If you (or someone you know) are having thoughts of suicide or self-harm, it’s an emergency that requires immediate evaluation by a medical or mental-health professional. Several options exist for getting help immediately. One of these is the National Suicide Prevention Lifeline ( This is a free, 24-hour hotline available to people experiencing emotional crises or having thoughts of harming themselves or others. The number is 1-800-273-TALK (8255). Other options include calling 911 or having a family member or friend take you to the nearest emergency room. You can also call your mental-health or medical provider (if you have one). But if a provider is not immediately available to help, use one of the above methods.

Depressive Disorders

There are several depressive disorders as outlined in the Diagnostic and Statistical Manual of Mental Disorders, Fifth Edition (DSM 5), published by the American Psychiatric Association. These include major depressive disorder, persistent depressive disorder, premenstrual dysphoric disorder, disruptive mood dysregulation disorder, depressive disorder due to a medical condition and substance or medication-induced depressive disorder.
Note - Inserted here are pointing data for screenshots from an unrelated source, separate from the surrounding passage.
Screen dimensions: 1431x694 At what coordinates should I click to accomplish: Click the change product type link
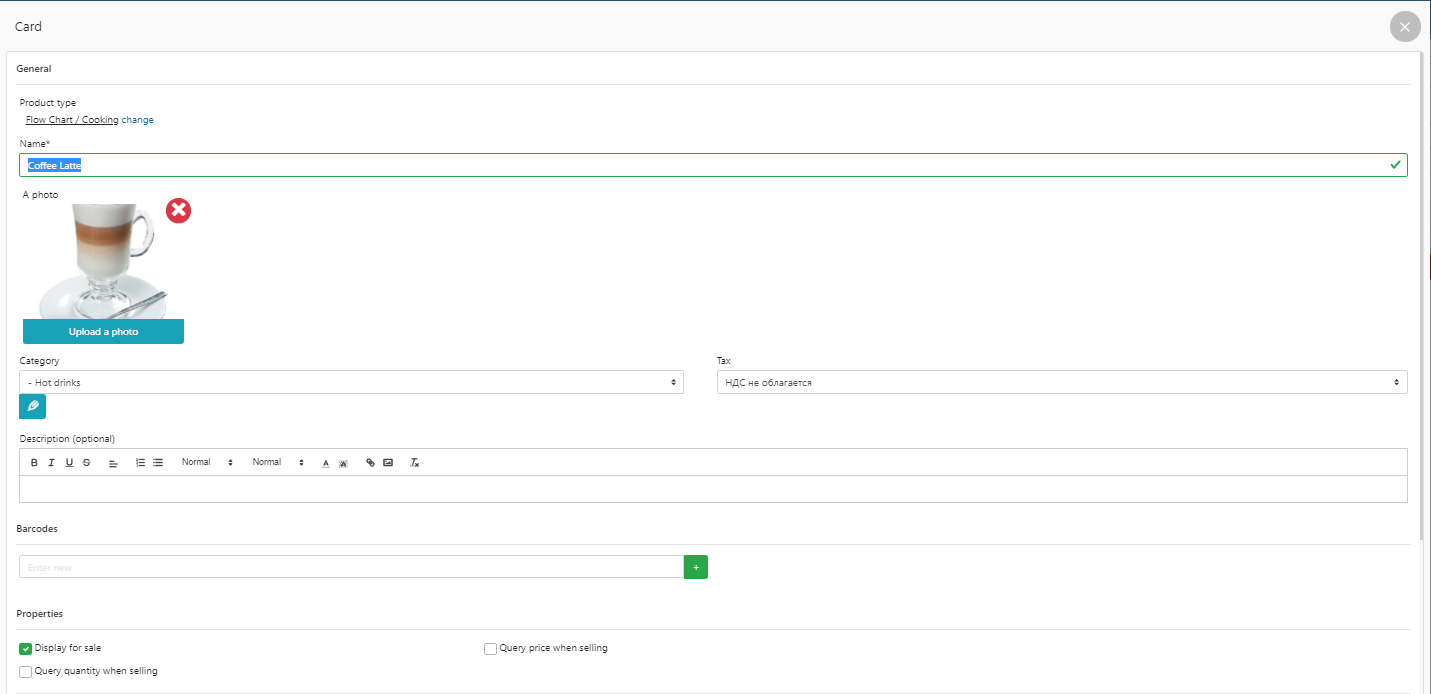(x=138, y=120)
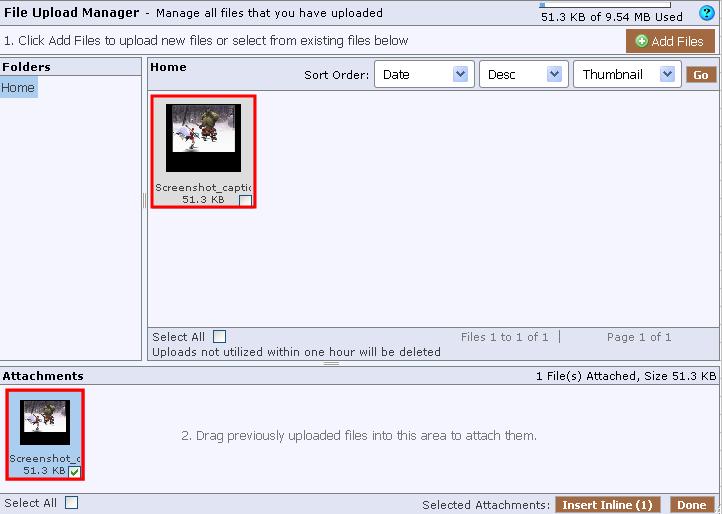Toggle Select All in the Attachments pane
Viewport: 722px width, 514px height.
coord(71,503)
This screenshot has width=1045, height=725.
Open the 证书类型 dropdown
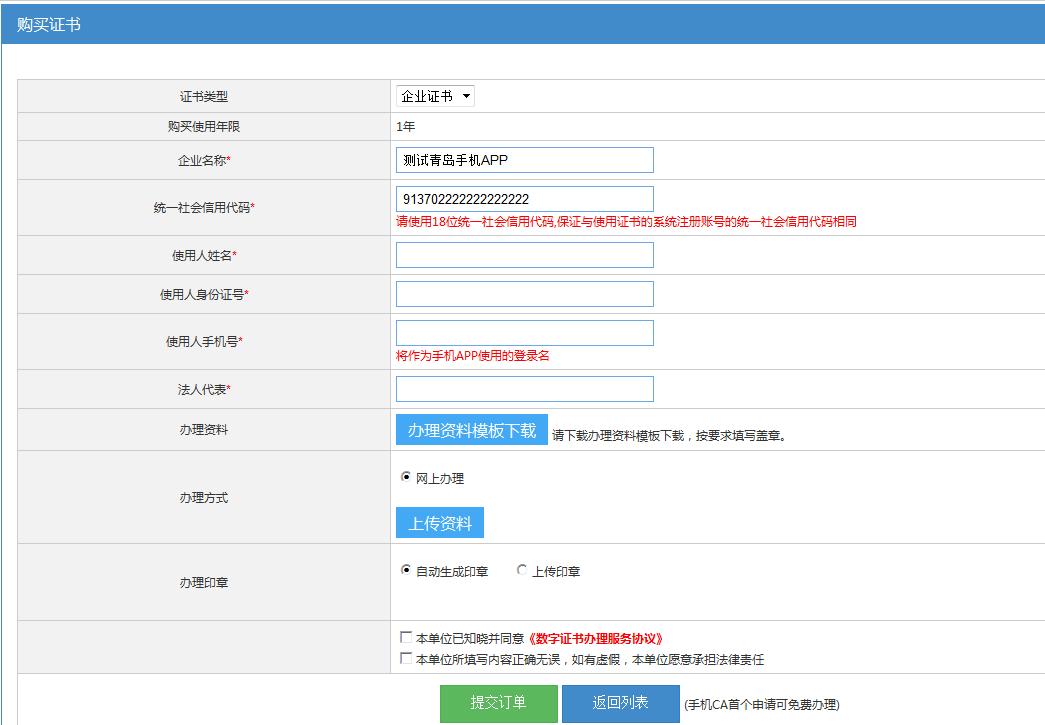[435, 96]
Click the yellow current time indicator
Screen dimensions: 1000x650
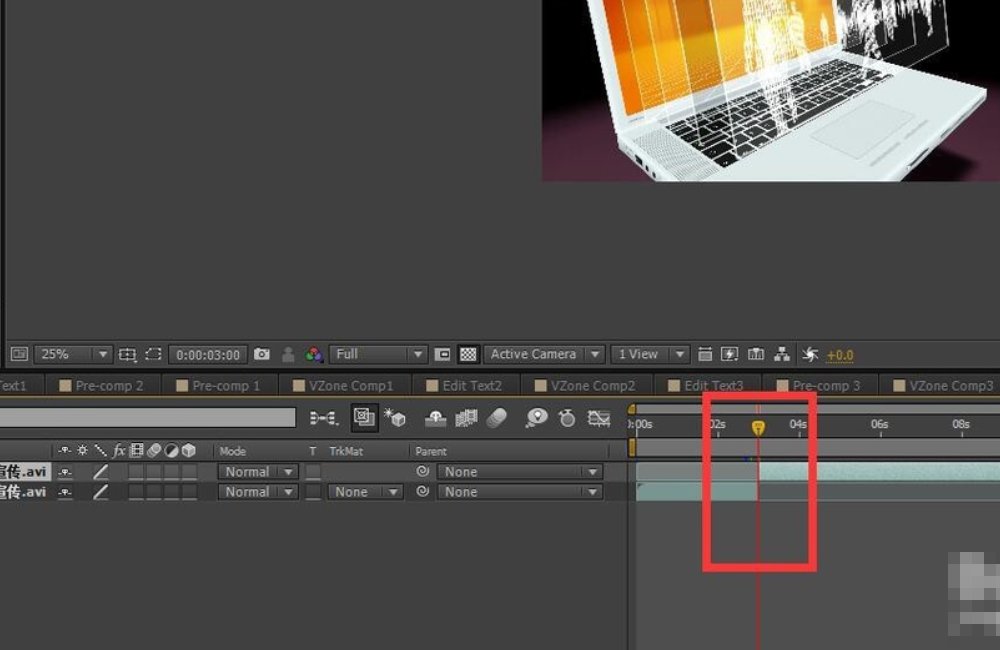click(x=758, y=427)
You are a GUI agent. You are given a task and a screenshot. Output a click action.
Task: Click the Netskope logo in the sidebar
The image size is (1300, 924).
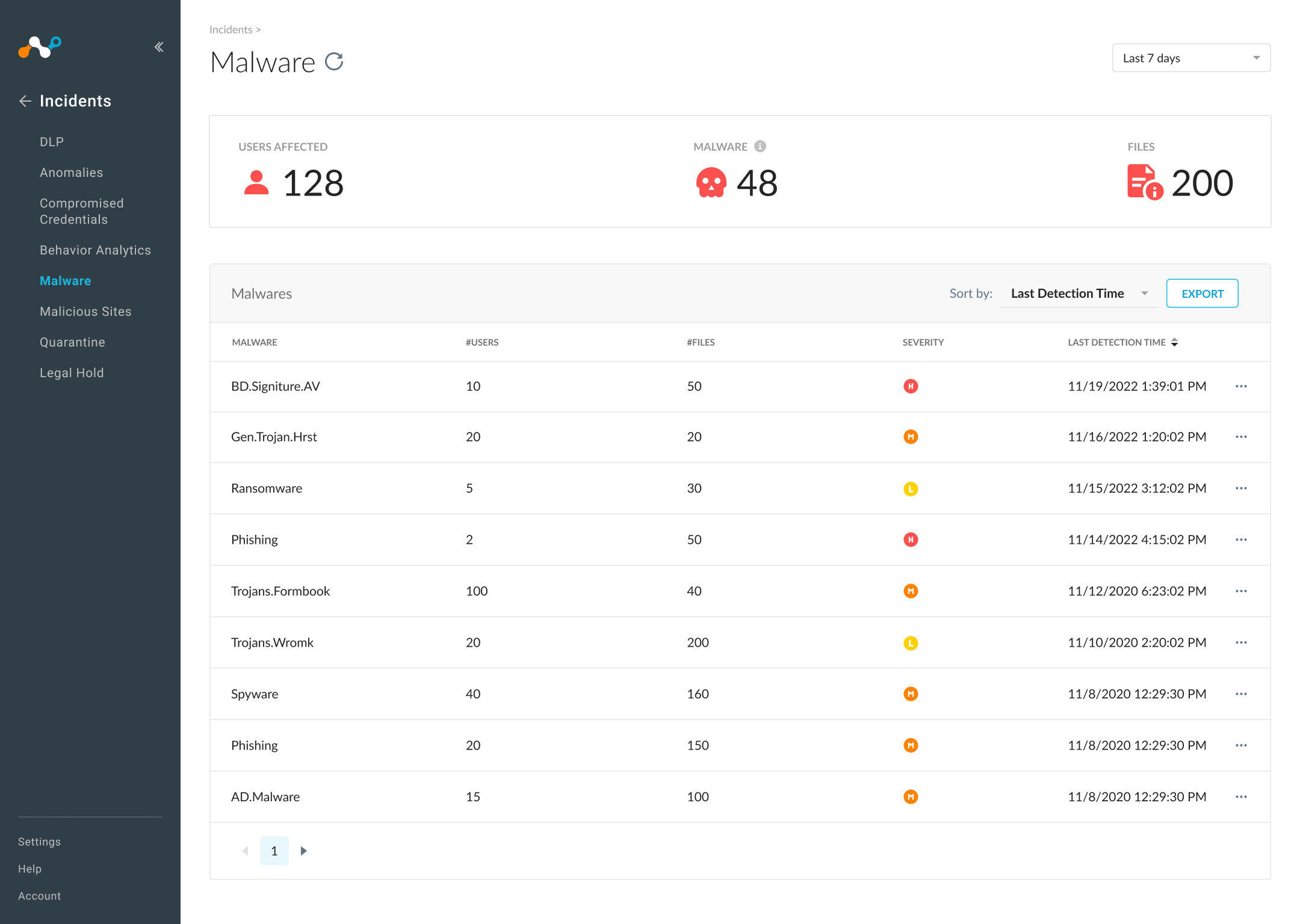[x=40, y=47]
Major depressive disorder is an illness with moderate to severe symptoms that persists for at least two weeks, but typically much longer. Persistent depressive disorder is associated with milder symptoms that persist for at least two years. Premenstrual dysphoric disorder is a condition in which mood symptoms occur in the week before the onset of your period. Disruptive mood dysregulation disorder manifests as irritable mood with temper tantrums and first occurs in childhood. Depressive disorders can also be caused by medications, substance use or other medical conditions. In addition, depression can be associated with the season (seasonal affective disorder), psychosis (delusions and/or hallucinations) and anxiety.
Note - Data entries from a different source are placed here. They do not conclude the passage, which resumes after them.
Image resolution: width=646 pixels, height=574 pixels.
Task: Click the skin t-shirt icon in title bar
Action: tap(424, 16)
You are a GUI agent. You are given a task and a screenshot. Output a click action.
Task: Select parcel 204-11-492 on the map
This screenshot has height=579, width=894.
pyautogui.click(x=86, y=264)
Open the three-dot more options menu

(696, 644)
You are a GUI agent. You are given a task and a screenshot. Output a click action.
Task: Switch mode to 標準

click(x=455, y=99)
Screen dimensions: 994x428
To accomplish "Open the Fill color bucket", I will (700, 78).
The diagnosis of a specific depressive disorder can be made by a medical or mental-health professional. However, knowing the symptoms of depression is important in order to know when a professional evaluation is indicated. These are discussed in the Signs and Symptoms of Depression section.

If you have or think you might have depression, it is critical to seek help and start treatment as quickly as possible.

How Common is Depression?

It is important to know about depression because of its prevalence. According to the World Health Organization, an estimated 350 million people are affected worldwide. In regard to major depressive disorder, a report by the U.S. Substance Abuse and Mental Health Services Administration indicated that 1 in 12 adults in the United States experienced a major depressive episode during the prior year. Overall, it is thought that 14 million to 16 million people experience a major depressive episode each year in the U.S. For reasons that we don’t understand, depression is about twice as common among women as it is among men. The prevalence range of major depression is about 3 to 5 percent for men and 6 to 12 percent for women. So about one in every 10 women experience depression sometime in their life as compared to about one in 20 men. For persistent depressive disorder, the prevalence is 3 to 4 percent, thus about one in 25 individuals suffer from this condition.

Depressive disorders are very common conditions. Almost everyone in the U.S. has either experienced depression or knows a friend or family member who has. This condition can cause severe impairment or death. The good news is that effective treatments are available, and recovery is likely with appropriate treatment.